L’actualité nous fait considérer aujourd’hui les liens entre la dégradation de la vie sociale, les menaces qui pèsent sur la planète d’une part, les troubles de l’angoisse et les progrès de la maladie mentale de l’autre. Fanon tissait ces liens entre le colonialisme et les colonisés. Il combattait dans sa pratique et dans ses écrits les théories psychiatriques en cours. Celles d’Antoine Porot par exemple et son « Manuel alphabétique de psychiatrie » de Porot réédité en 2010. Encore de référence.

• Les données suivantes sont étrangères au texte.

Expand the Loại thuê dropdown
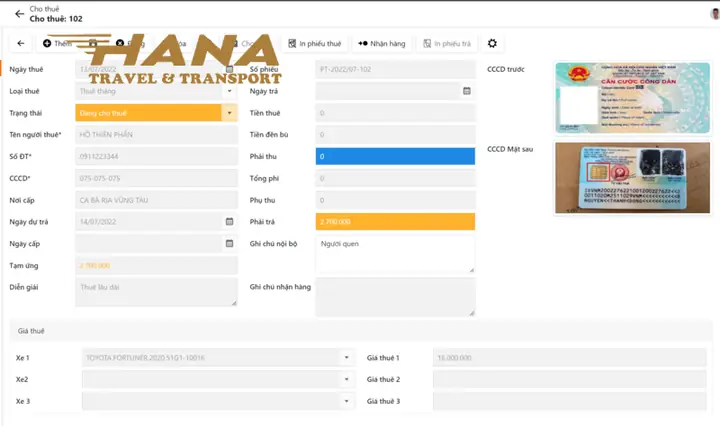[x=229, y=91]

C’est pourtant Porot qui disait : « Hâbleur, menteur, voleur et fainéant, le Nord-Africain musulman se définit comme un débile hystérique, sujet, de surcroît, à des impulsions homicides imprévisibles » ou « L’Algérien n’a pas de cortex, ou, pour être plus précis, il est dominé, comme chez les vertébrés inférieurs, par l’activité du diencéphale ». Pour Fanon, c’est bien plutôt la colonisation qui entraîne une dépersonnalisation, qui fait de l’homme colonisé un être « aliéné », propre à être pris en charge par l’autorité colonisatrice.

On voit dans le film de Barny l’illustration à l’œuvre des avancées de Tosquelles dans la mise en œuvre d’une psychothérapie institutionnelle respectueuse de l’humanité et de la citoyenneté des patients, poursuivie par Jean Our à La Borde par exemple. La santé mentale décrétée « Grande cause nationale 2025 » est toujours le parent pauvre de l’hôpital lui-même bien appauvri.

« Dire que la Terre est la maison de l’humanité, c’est reproduire à la totalité de la Terre le fantasme excluant qui vise à cacher la pluralité d’acteurs et à éviter cette humaine tâche politique de composer un monde avec autrui » Malcom Ferdinand – Une écologie décoloniale

Franz Fanon est un combattant des indépendances et de l’indépendance de l’Algérie. Aujourd’hui, on somme du délinquant au député d’aimer la France en bloc et de chanter la Marseillaise. Franz Fanon s’est déchu lui-même, par honte, de la nationalité française. Lui qui s’était engagé dès ses 18 ans, des Antilles, pour lutter contre le nazisme. Au nom de la Liberté. De l’Egalité. De la Fraternité.

On lui avait interdit de défiler pour la libération du fait de sa couleur de peau. Lui qui fréquentait le tout Paris et Jean-Paul Sartre, il disait : « le Sud américain est, pour le nègre, un doux pays à côté des cafés de Saint-Germain ».

Franz Fanon est un des fondateurs et acteur de la pensée postcoloniale. Le tiers-mondisme comme l’atermondialisme lui doivent beaucoup. Il considère que l’indépendance nationale n’a de sens qu’en intégrant les questions sociales. Le pain, la terre.. Comme le pouvoir.

L’indépendance pour un « régime tout entier tourné vers l’ensemble du peuple, basé sur le principe que l’homme est le bien le plus précieux ». Merci donc à Jean-Claude Barny comme à tous les acteurs du film, professionnels comme amateurs, d’avoir fait ressurgir la figure et les mots de Franz Fanon. Notre pays en a bien besoin.